Abbiamo appena visto che, per il pensiero liberale, l’intolleranza conseguirebbe sempre alla pretesa, da parte di qualcuno, di avere o possedere la verità. Ma la verità – chiediamoci ancora – è forse una “cosa” o un “oggetto” che si possa “avere” o “possedere”? O non è invece un “soggetto”?

 

Pilato – ricorderete – chiede appunto al Cristo: “Cos’è la verità?”. Convinto com’è che sia un “oggetto” o una “cosa”, egli non viene nemmeno sfiorato dall’idea che la verità stessa possa trovarsi proprio là, di fronte a lui, quale “soggetto” o “persona”. Dice infatti il Cristo: “Io sono la via, la verità e la vita”.

Tuttavia, se la verità è un “essere” (e non un “avere”), chiediamoci allora se il pensiero che usiamo ogni giorno, ossia quello che ci consente di misurare, pesare, contare e calcolare (e del quale il computer non rappresenta che una reificazione o una “ipostasi”), sia davvero idoneo a pensare la verità e la libertà. In effetti, ove queste fossero dei “soggetti”, e non degli “oggetti”, la domanda rivolta da Pilato al Cristo dovrebbe essere, non più: “Che cos’è la verità?”, bensì: “Chi è la verità?” o “Chi è la libertà?”.

 

Ho voluto dire queste cose soltanto per darvi un’idea del cammino che ci accingiamo ad affrontare. Considerate che sono appunto questi problemi a giustificare il fatto che l’opera si divida in due parti: la prima, dedicata a la scienza della libertà; la seconda a la realtà della libertà.
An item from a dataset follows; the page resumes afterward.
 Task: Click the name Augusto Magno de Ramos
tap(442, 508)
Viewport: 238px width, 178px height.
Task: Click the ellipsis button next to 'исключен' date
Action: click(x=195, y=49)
Tuttavia, alla luce di quanto abbiamo appena detto, la prima parte potrebbe essere anche intitolata: la libertà come verità, e la seconda: la verità come libertà. Ciò significa, dunque, che stiamo per intraprendere e seguire una “terza” via: ovvero, una via che ci condurrà oltre il dualismo di verità e libertà, e quindi al di là tanto della verità oggettiva, ma trascendente del cattolicesimo (che sottomette la libertà) quanto di quella immanente, ma soggettiva del liberalismo (che è sottomessa alla libertà).